Russian diplomats evacuate families from Caracas
Meanwhile, Russia’s Foreign Ministry started evacuating the families of diplomats from Venezuela, according to a European intelligence official speaking on condition of anonymity to discuss sensitive information.
The official told The Associated Press the evacuations include women and children and began on Friday, adding that Russian Foreign Ministry officials are assessing the situation in Venezuela in “very grim tones.” The ministry said in an X posting that it was not evacuating the embassy but did not address queries about whether it was evacuating the families of diplomats.
Venezuela’s Foreign Minister Yván Gil on Monday said he spoke by phone with his Russian counterpart, Sergey Lavrov, who he said expressed Russia’s support for Venezuela against Trump’s declared blockade of sanctioned oil tankers.
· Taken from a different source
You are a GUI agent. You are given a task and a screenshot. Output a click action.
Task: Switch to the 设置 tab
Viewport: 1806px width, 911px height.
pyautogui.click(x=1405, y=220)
“We reviewed the aggressions and flagrant violations of international law that have been committed in the Caribbean: attacks against vessels and extrajudicial executions, and the unlawful acts of piracy carried out by the United States government,” Gil said in a statement.
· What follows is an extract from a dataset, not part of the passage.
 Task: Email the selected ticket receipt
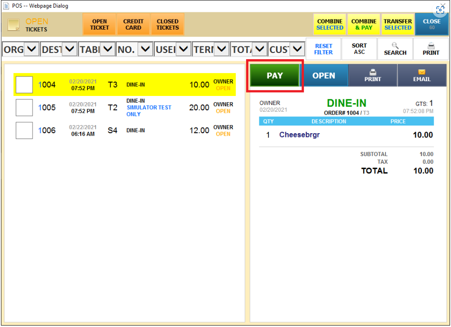point(421,75)
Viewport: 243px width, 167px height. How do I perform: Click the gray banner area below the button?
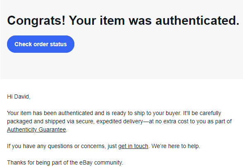click(x=122, y=66)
The scene on a Venezuelan beach near a refinery
While US forces targeted the vessels in international waters over the weekend, a tanker that’s considered part of the shadow fleet was spotted moving between Venezuelan refineries, including one about three hours west of the capital, Caracas.
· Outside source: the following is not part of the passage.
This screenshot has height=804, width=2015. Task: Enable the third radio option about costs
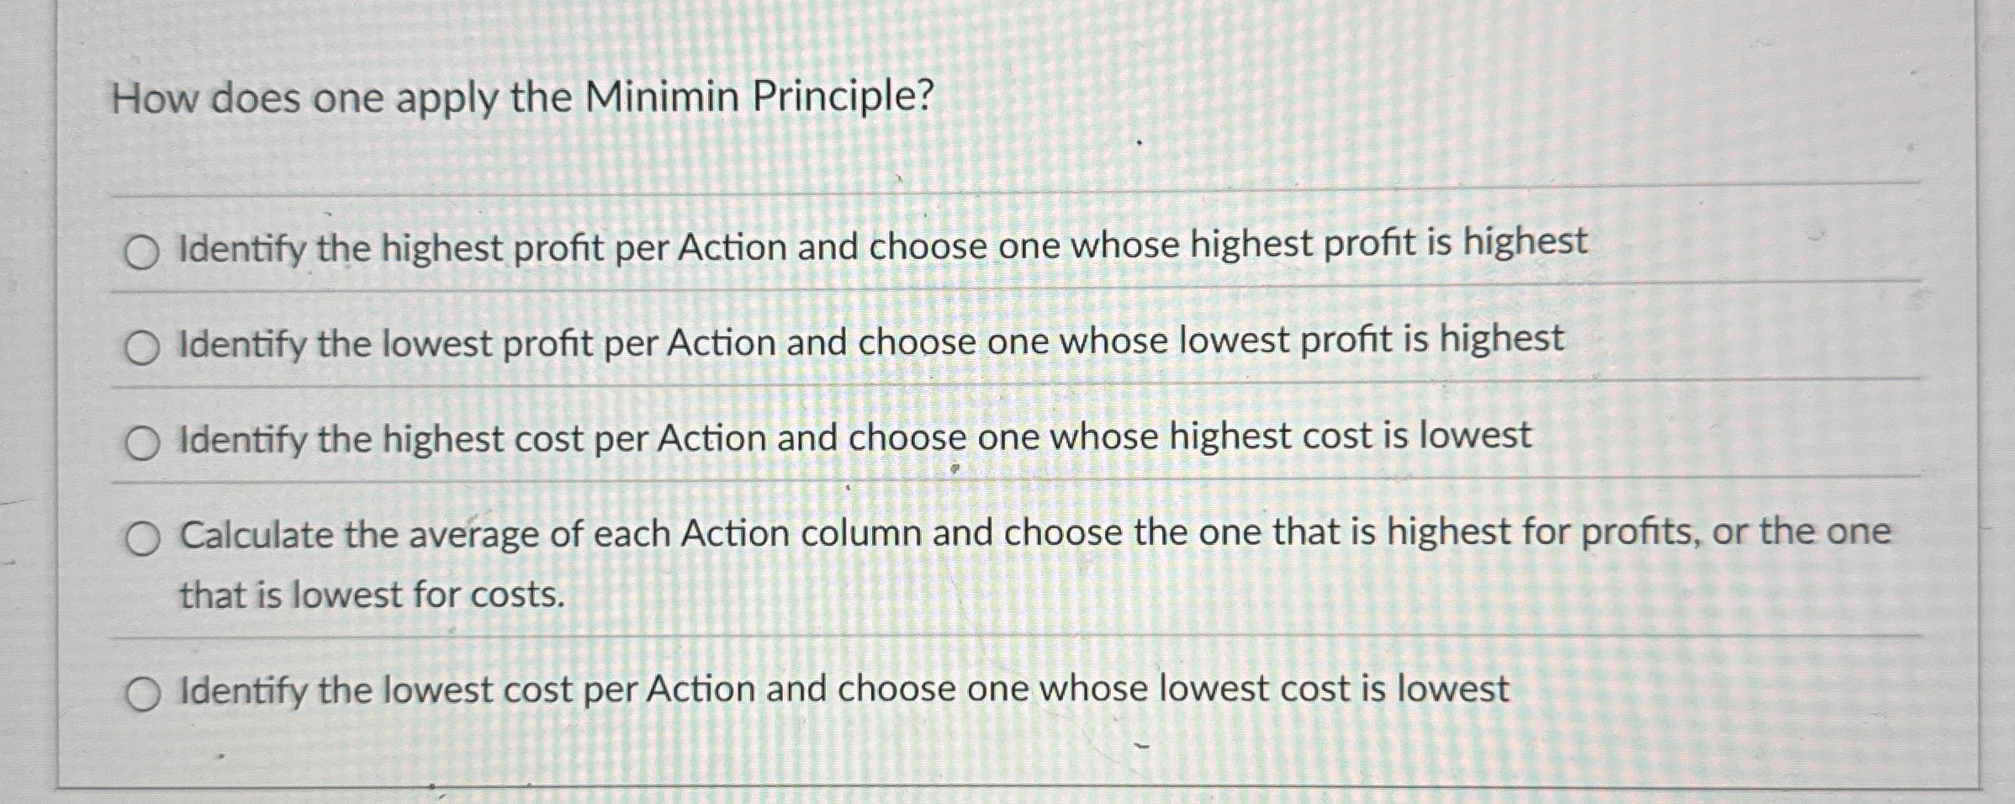pos(143,442)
The tanker remained at the refinery in El Palito through Sunday, when families went to the town’s beach to relax with children now on break from school.
Music played on loudspeakers as people swam and surfed with the tanker in the background. Families and groups of teenagers enjoyed themselves, but Manuel Salazar, who has parked cars at the beach for more than three decades, noticed differences from years past, when the country’s oil-dependent economy was in better shape and the energy industry produced at least double the current 1 million barrels per day.
“Up to nine or 10 tankers would wait out there in the bay. One would leave, another would come in,” Salazar, 68, said. “Now, look, one.”
The tanker in El Palito has been identified by Transparencia Venezuela, an independent watchdog promoting government accountability, to be part of the shadow fleet.
Area residents on Sunday recalled when tankers would sound their horns at midnight New Year’s Eve, while some would even send up fireworks to celebrate the holiday.
“Before, during vacations, they’d have barbecues; now all you see is bread with bologna,” Salazar said of Venezuelan families spending the holiday at the beach next to the refinery. “Things are expensive. Food prices keep going up and up every day.”
Venezuela’s ruling party-controlled National Assembly on Monday gave initial approval to a measure that would criminalize a broad range of activities that could be linked to the seizure of oil tankers.
Lawmaker Giuseppe Alessandrello, who introduced the bill, said people could be fined and imprisoned for up to 20 years for promoting, requesting, supporting, financing or participating in “acts of piracy, blockades or other international illegal acts against” commercial entities operating with the South American country.
The Defense Department, under Trump’s orders, continues its campaign of attacks on smaller vessels in the Caribbean and eastern Pacific Ocean that it alleges are carrying drugs to the United States and beyond.
At least 104 people have been killed in 28 known strikes since early September. The strikes have faced scrutiny from US lawmakers and human rights activists, who say the administration has offered scant evidence that its targets are indeed drug smugglers and that the fatal strikes amount to extrajudicial killings.